20/04/2007

Impressionnée !

Mon petit boulot de journaliste pour un quotidien régional m'amène parfois à faire de belles rencontres dans le cadre de reportages qui ne s'avéraient pas forcément passionnants au départ. Ca a encore été le cas avant-hier...

Je suis allée à une conférence de presse organisée par le CPAS au cours de laquelle les bénéficiaires de l'article 60 devaient présenter une journée familiale et festive qu'ils organisent prochainement. L'article 60 est, en gros, un contrat de travail à durée déterminée qui permet aux personnes en difficulté de travailler pendant un nombre de jours suffisant pour récupérer leurs droit au chômage et leurs droits sociaux tout en se réinsérant dans la vie professionnelle. Ensemble, ils ont mis sur pied cette journée festive qui poursuit deux objectifs : réunir les familles autour d'activités conviviales, de petits jeux, de bons petits plats et aussi montrer à ces familles qu'ils sont des gens comme les autres et que non, ce n'est pas de leur faute s'ils sont un jour tombés très bas !

Et là, j'ai rencontré Alain. Il a 39 ans et il a bien voulu me raconter pourquoi et comment il bénéficie aujourd'hui de cet article 60. Il a suivi des études, a décroché un diplôme et très rapidement, il a fait ses premiers pas dans le monde du travail. Comme indépendant dans le secteur du bâtiment d'abord (pendant quatre ans), puis dans l'hôtellerie (pendant plus de quinze ans). Et en 2000, sa vie a totalement basculé. Il a été contraint de mettre fin à son activité professionnelle six mois après l'arrivée de l'euro, et quelques mois plus tard, sa femme l'a quitté... 

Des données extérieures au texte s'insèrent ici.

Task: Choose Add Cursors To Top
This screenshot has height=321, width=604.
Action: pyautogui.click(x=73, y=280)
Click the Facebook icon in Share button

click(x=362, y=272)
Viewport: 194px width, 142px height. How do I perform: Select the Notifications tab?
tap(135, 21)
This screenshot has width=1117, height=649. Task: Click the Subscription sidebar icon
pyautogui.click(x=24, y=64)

Mais pas question pour lui de baisser les bras. Il a continué à se lever chaque jour à 6h30 pour ne pas se laisser aller, il a vécu de petits boulots tout en envoyant plus de 400 lettres de motivation pour retrouver un boulot. Il a même directement poussé la porte de plusieurs entreprises mais sans succès. Il se sentait de plus en plus écarté de cette société qui préfère bien évidemment les gens qui ont un boulot, une vie stable, de l'argent et qui mènent leur petite vie sans gêner personne ! 

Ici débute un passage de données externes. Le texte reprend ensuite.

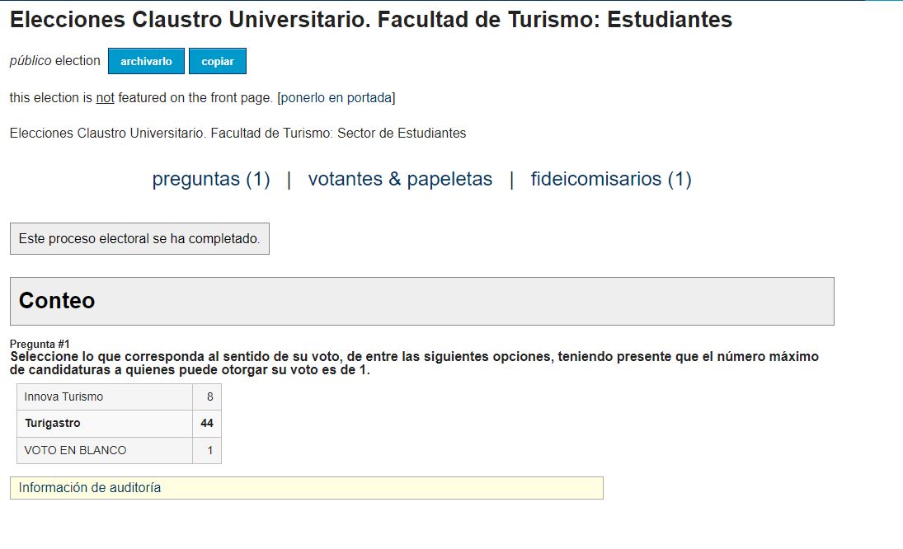Open the preguntas (1) section
This screenshot has width=903, height=549.
[211, 179]
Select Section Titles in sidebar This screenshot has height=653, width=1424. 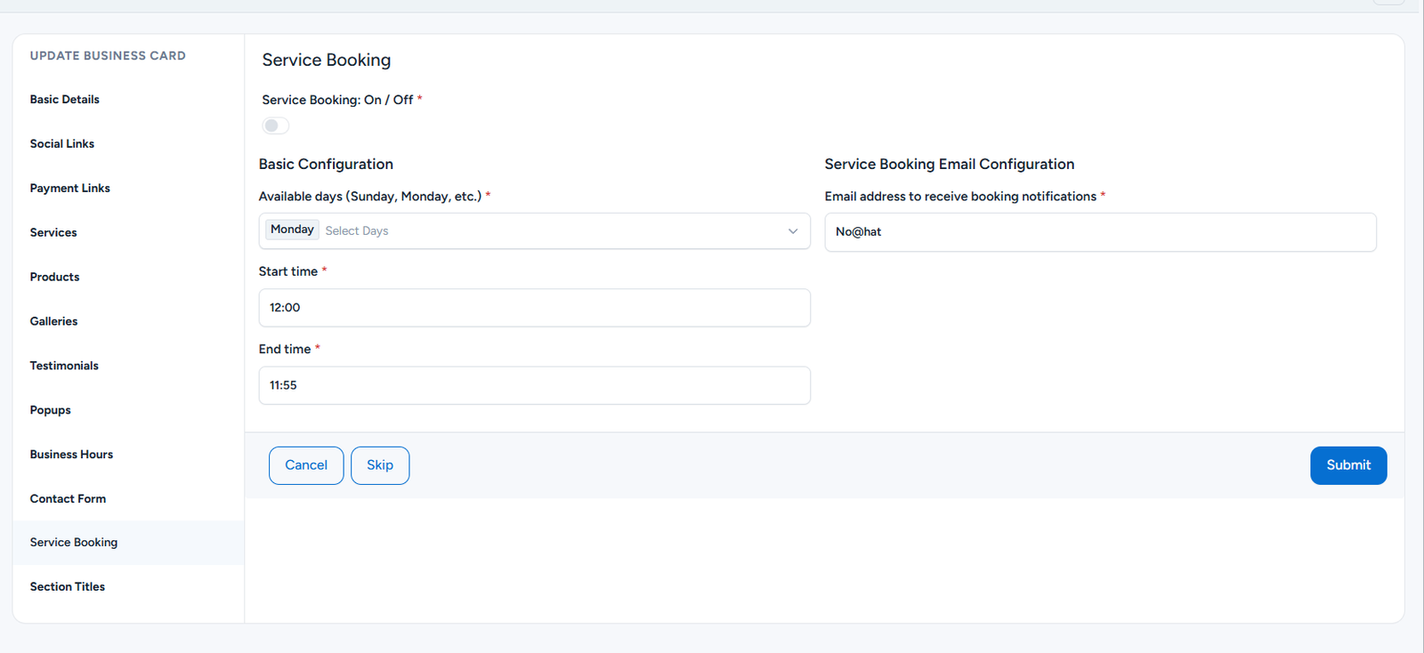click(x=68, y=587)
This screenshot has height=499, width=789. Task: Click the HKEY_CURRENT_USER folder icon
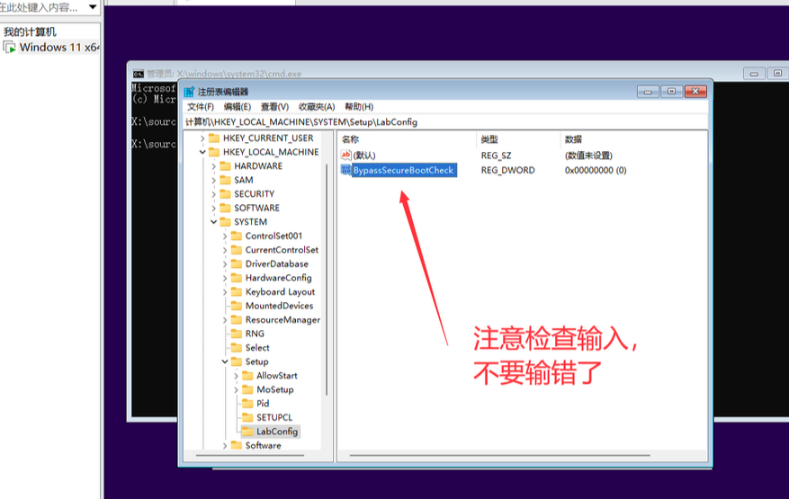214,138
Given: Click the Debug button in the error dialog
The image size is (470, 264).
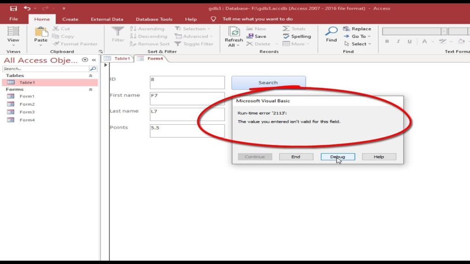Looking at the screenshot, I should (x=337, y=156).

Et c'est là qu'il a entendu parler de ce fameux article 60 et qu'il a osé pousser la porte du CPAS. Ca n'a pas été facile tous les jours, surtout au début étant donné que les personnes engagées sous ce contrat ne gagnent qu'un euro par heure pendant les trois premiers mois. Une façon de tester leur motivation et leur fiabilité lorsqu'on leur confie un emploi. Mais au terme de ces trois mois, il a à nouveau reçu un salaire à la fin du mois, "de l'argent vraiment mérité" comme il dit. Et peu à peu, il a repris confiance en lui et en ses compétences. Même si l'angoisse quant à son avenir professionnel est toujours bien présente, il sait qu'au terme de ce contrat de 18 mois, il aura retrouvé ses droits et qu'il aura mis toutes le chances de son côté pour retrouver un emploi... En tous cas, je le lui souhaite !

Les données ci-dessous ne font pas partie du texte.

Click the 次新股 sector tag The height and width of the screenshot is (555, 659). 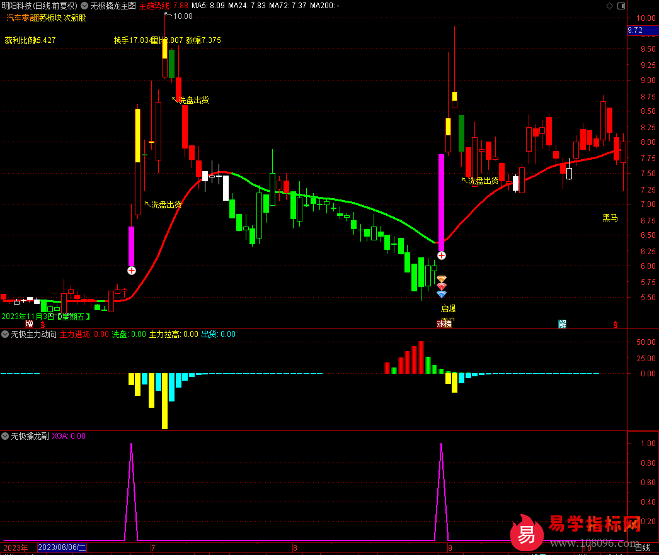coord(74,18)

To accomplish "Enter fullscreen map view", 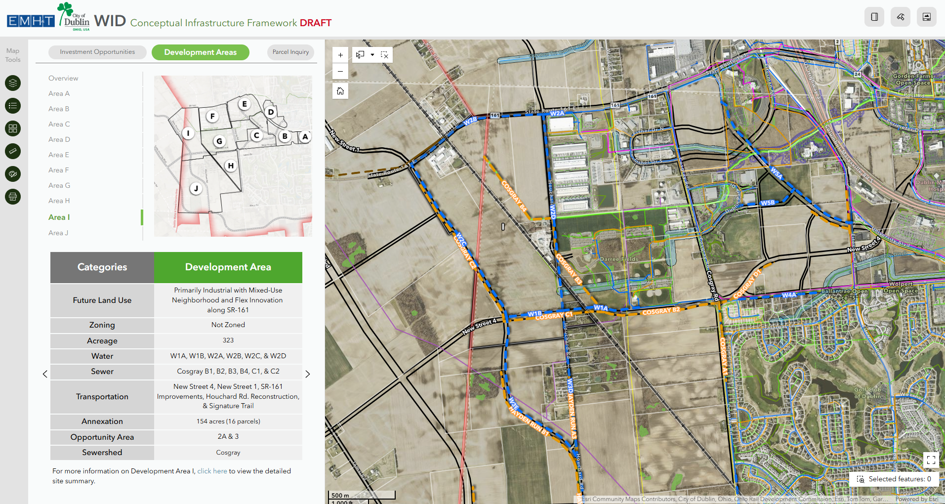I will click(931, 460).
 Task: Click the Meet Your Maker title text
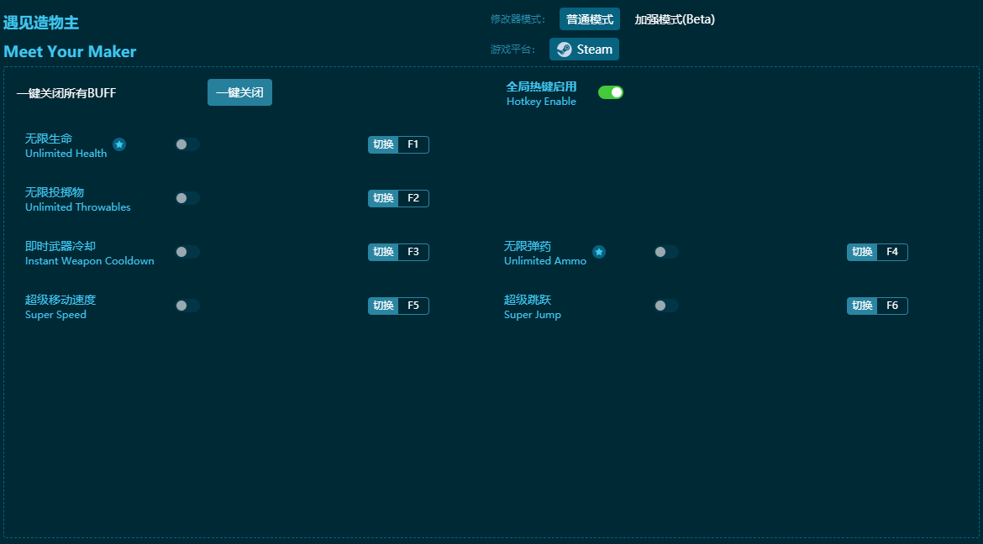[x=70, y=51]
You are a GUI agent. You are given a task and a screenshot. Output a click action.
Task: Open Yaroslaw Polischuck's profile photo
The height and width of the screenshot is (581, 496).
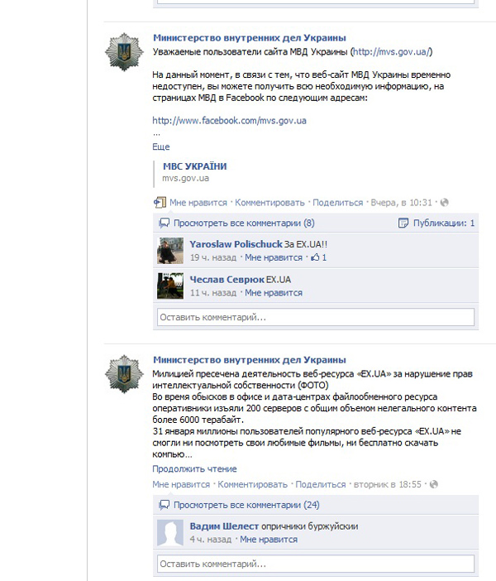[170, 251]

Alain m'a impressionnée... Son histoire et sa personnalité m'ont touchées... Il m'a dit, au cours de l'interview, quelque chose qui m'a marqué et que je répèterai à toutes les personnes pleines de préjugés qui n'en sont pas convaincues : "Il faut arrêter de croire que les bénéficiaires de l'article 60 sont des babaches. Nous travaillons très dur pour tenter de retrouver un jour une qualité de vie identique à celle que nous avions dans un passé pas si lointain".

Impressionnée, c'est bel et bien le mot juste !

09:39 Écrit par S. dans Général | Lien permanent | Commentaires (2) |  Facebook |

Commentaires

Comme quoi.... Quand on veut s'en sortir il faut un peu d'humilité et une volonté de fer. Il a raison de se battre et il y a effectivement de tout partout....Il y en a qui n'aiment pas le travail, mais il y a aussi des gens qui ont joué de malchance. Personne n'est à l'abri.
Bisous

Écrit par : Chris | 21/04/2007

aaaaaaaaaaaargh tu es journaliste. il me reste donc à m'étrangler par ingurgitation de dim sum jusqu'à ce que mort s'ensuive. journaliste. je bave, je meurs de jalousie. un chtit article sur moi ? oh bon on peut toujours essayer, après tout hein :))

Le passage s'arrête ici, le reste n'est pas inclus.